The most common treatment is physiotherapy, where an expert massages the chest area to help move the mucus along. This is an important area to do so, since if the mucus in the lungs gets stuck, it could house bacterial infections and cause trouble breathing. But as much as this may help, it still doesn’t cure CF, so infected people may still die quite young (around 40 years old).

A possible solution which has been considered for over a quarter of a century, since the single gene responsible for causing CF had been identified, has been gene therapy. This technique consists of introducing a healthy version of the gene into the cells of an infected person, and using it to replace the mutated version. However, there are several complications involved, and it has never been fully possible to carry this out and obtain good results. But not anymore.

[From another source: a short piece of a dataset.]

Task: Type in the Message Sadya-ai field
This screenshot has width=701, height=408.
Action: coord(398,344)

A liposome is a phospholipid bilayer, which can fuse with cell membranes and release the gene it contains

In a new study carried out on 116 infected people, half received a gene therapy treatment, and half received a placebo. The treatment was a solution of liposomes that carried the desired gene inside them, and which the participants had to inhale so it could easily reach the lung cells. Although both were administered for 9 months, their effects were measured until after 12 months, and to do so researchers in charge measured the volume of air participants would breathe in and out in a set period of time. The results didn’t disappoint. People treated with gene therapy not only saw a stabilisation in their lung performance, instead of the disease’s characteristic downfall, but also had 3.7% better breathing capability than those people who had been given a placebo.

Although it may not sound like an impressive feat, it certainly is. Consider this is only the first time this has ever actually worked, and that it was a scaled down version of the treatment. The dose could definitely be increased so the effects are much greater. And even if the change seems small, it could postpone the need for lung transplants for decades.

Equalitarian Blood

Blood flows around the body all the time, yet we barely see it unless we suffer from an accident. If this were the case, and we lost too much of it, we’d need a blood transfusion. But it is not as easy as just putting blood from one individual into another: you need to test it and make sure the blood is compatible.

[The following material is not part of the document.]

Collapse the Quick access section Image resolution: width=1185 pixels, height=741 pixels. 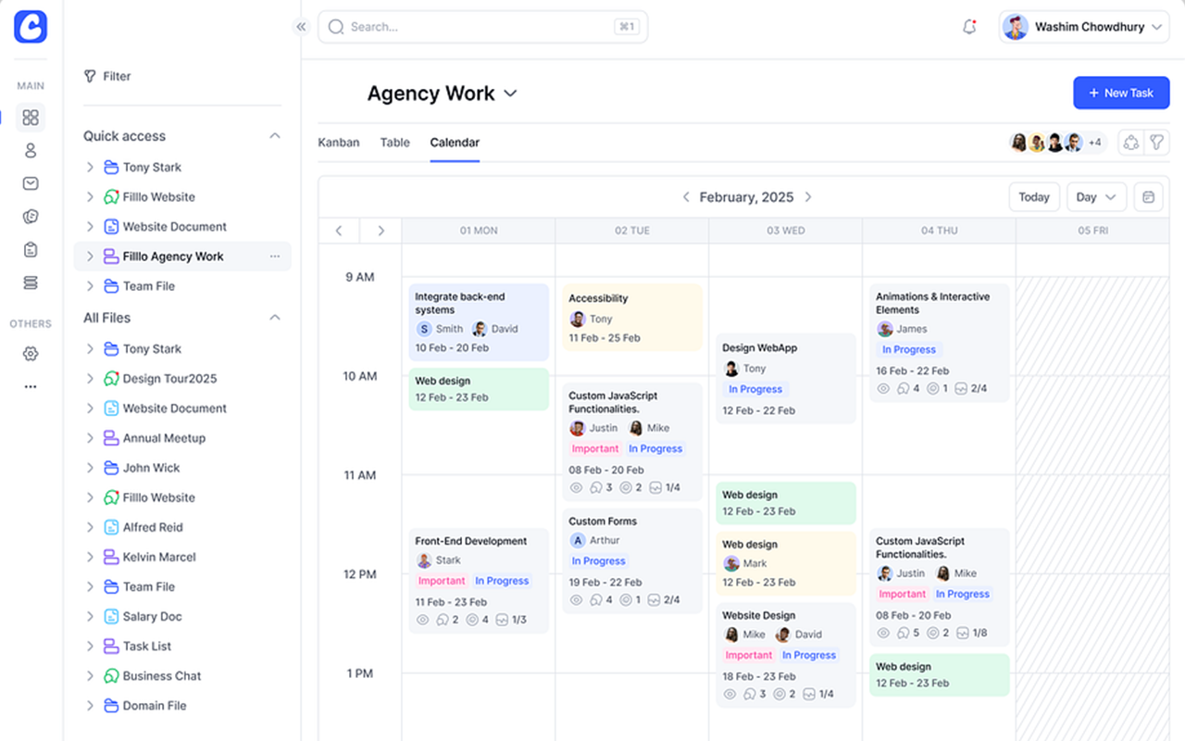(275, 135)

Can you guess what antigens these red blood cells have?

This occurs because human blood can be divided into many categories. The most common one is the ABO group classification, which divides blood into four types: A, B, AB and O. In each, red blood cells (those cells specialised in carrying oxygen around the body) have a specific antigen depending on the blood type. For example, if you have group A blood, you will have A antigens; if you have AB blood, you will have A and B antigens; and most importantly, if you have O blood, you will have no antigens.

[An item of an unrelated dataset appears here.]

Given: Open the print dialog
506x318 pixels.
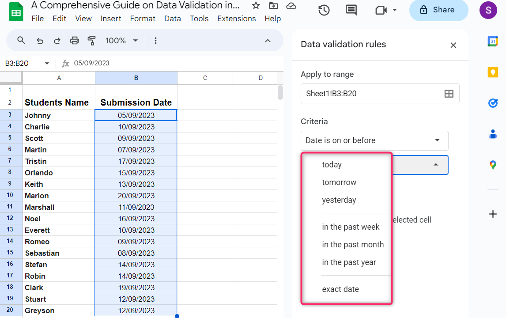Looking at the screenshot, I should 74,40.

Each antigen stimulates a response from our immune system to produces antibodies against the other antigens. So if you have blood group A, you will produce antibodies that will destroy cells with antigen B, and vice versa. This is potentially very dangerous, because if you give someone of type A blood from a person of type B, the antibodies can attack each other’s red blood cells and wreck havoc in our bodies.

When it comes to transfusing blood, the best one is group O- since it has no antigens, so there is no way your body can attack it. That is why we call it universal, since it works for anyone, no matter their blood type. This makes it very sought after for blood transfusions, but there isn’t always plenty of it available.

But what if we could convert all blood into O type blood? We can’t change the genotype of adults so that their body produced it, but we can change the blood itself after the blood has been donated. The most successful way to do this would be to insert bacterial enzymes into the blood which can recognise antigens in the red blood cells and cut them off so they are just like red blood cells from O group blood.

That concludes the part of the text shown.